[Start ROWS]

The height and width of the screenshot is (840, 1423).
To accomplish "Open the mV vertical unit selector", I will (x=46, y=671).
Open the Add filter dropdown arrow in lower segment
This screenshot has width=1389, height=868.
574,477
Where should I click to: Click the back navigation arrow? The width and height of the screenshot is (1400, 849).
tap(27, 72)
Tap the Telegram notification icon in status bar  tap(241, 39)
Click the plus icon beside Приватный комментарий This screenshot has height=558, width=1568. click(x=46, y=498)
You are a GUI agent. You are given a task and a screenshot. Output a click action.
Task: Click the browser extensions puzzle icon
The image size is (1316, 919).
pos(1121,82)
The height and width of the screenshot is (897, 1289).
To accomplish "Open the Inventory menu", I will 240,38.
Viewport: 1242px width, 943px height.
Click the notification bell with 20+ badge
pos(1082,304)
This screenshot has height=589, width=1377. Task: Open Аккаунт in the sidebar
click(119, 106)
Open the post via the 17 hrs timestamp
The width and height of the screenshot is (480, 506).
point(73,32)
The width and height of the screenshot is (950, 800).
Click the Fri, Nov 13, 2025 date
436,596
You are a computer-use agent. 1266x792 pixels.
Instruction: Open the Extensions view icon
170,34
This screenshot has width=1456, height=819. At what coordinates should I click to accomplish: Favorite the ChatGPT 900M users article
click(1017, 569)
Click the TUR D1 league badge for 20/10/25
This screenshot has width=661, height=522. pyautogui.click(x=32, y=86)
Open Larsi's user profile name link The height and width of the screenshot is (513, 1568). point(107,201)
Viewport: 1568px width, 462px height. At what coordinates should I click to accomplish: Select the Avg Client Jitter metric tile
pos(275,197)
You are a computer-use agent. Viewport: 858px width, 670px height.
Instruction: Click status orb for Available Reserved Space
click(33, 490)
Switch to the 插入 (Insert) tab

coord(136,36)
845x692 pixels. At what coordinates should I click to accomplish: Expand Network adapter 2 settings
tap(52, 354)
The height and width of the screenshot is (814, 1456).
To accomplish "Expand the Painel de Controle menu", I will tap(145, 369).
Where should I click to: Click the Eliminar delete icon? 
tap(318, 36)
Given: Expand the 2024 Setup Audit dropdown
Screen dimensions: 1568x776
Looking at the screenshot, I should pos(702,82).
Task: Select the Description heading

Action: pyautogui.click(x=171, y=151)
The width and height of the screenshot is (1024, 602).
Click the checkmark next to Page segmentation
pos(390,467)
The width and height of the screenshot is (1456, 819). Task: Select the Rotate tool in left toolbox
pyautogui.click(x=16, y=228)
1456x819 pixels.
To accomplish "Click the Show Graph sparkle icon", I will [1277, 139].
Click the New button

[End ROWS]

§ **WHAT YOU NEED TO DO**:
Recast the data from the line containing "The height and width of the screenshot is (897, 1289)." through the line containing "pos(1082,304)" as a Markdown table with the columns Entry and Content. Number each row and leave out any blank lines.

§ **TASK SOLUTION**:
| Entry | Content |
|---|---|
| 1 | The height and width of the screenshot is (897, 1289). |
| 2 | To accomplish "Open the Inventory menu", I will 240,38. |
| 3 | Viewport: 1242px width, 943px height. |
| 4 | Click the notification bell with 20+ badge |
| 5 | pos(1082,304) |